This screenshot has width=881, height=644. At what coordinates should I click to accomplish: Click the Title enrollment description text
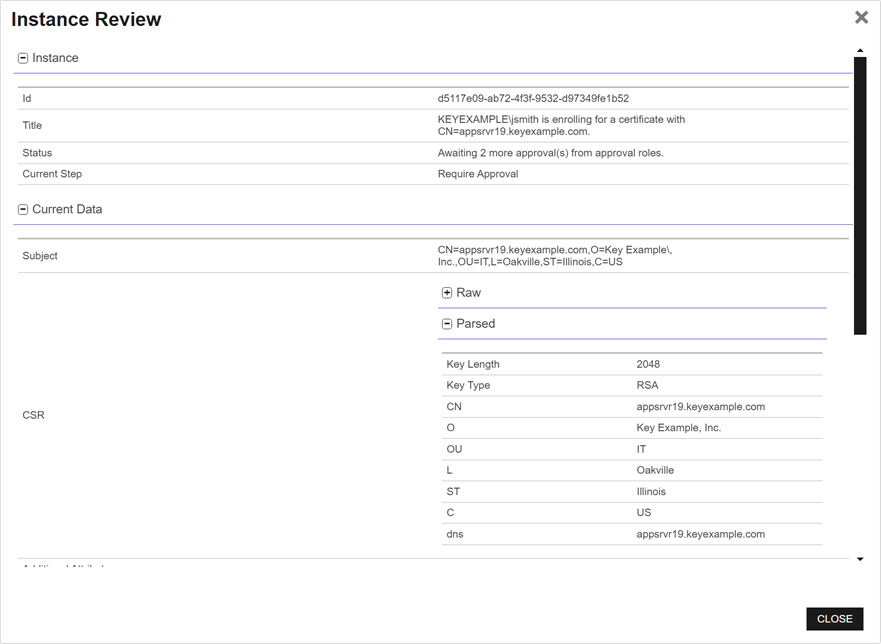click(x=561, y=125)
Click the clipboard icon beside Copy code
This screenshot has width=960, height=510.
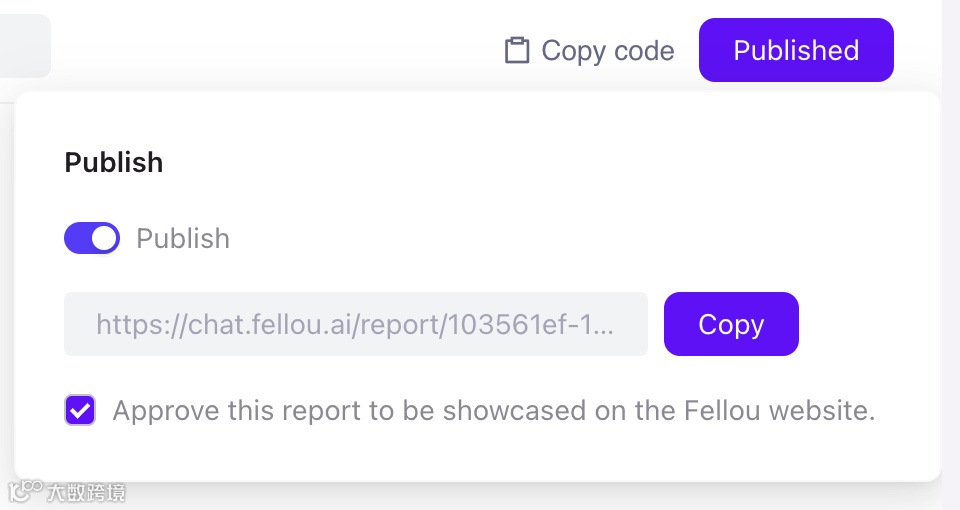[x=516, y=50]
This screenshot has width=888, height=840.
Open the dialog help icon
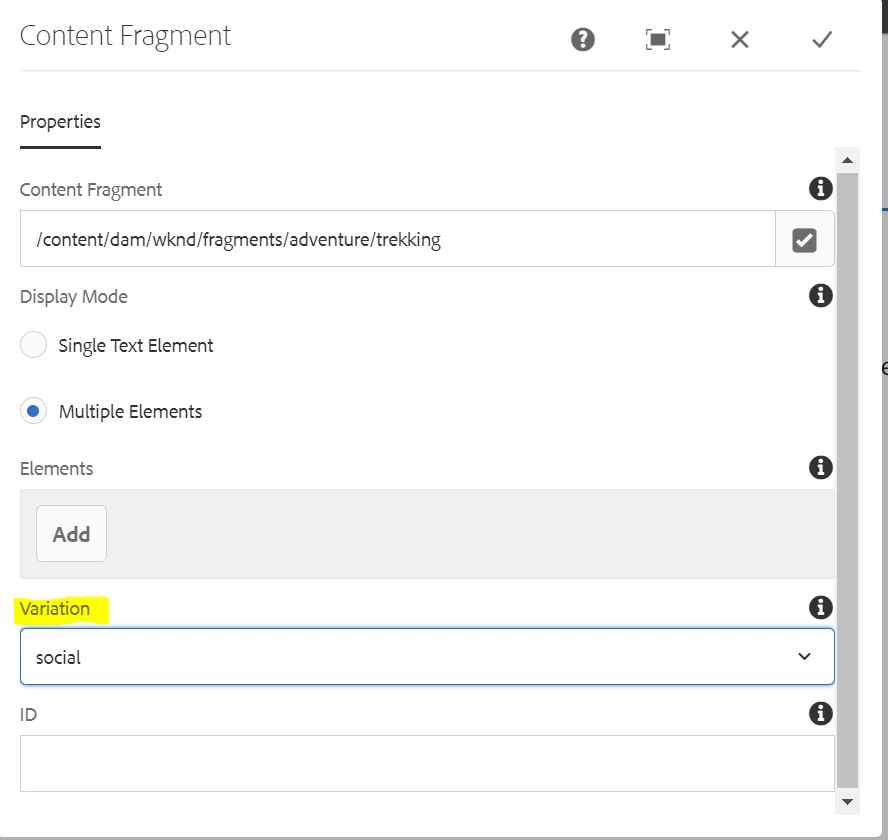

__Required work__
Quote the material word for word, dropping any images it holds.

__Written answer__
This screenshot has width=881, height=644. At what coordinates should I click to accomplish: Click the Title enrollment description text
click(x=561, y=125)
Click the clipboard icon beside Copy code
This screenshot has width=960, height=510.
[x=516, y=50]
This screenshot has width=888, height=840.
Open the dialog help icon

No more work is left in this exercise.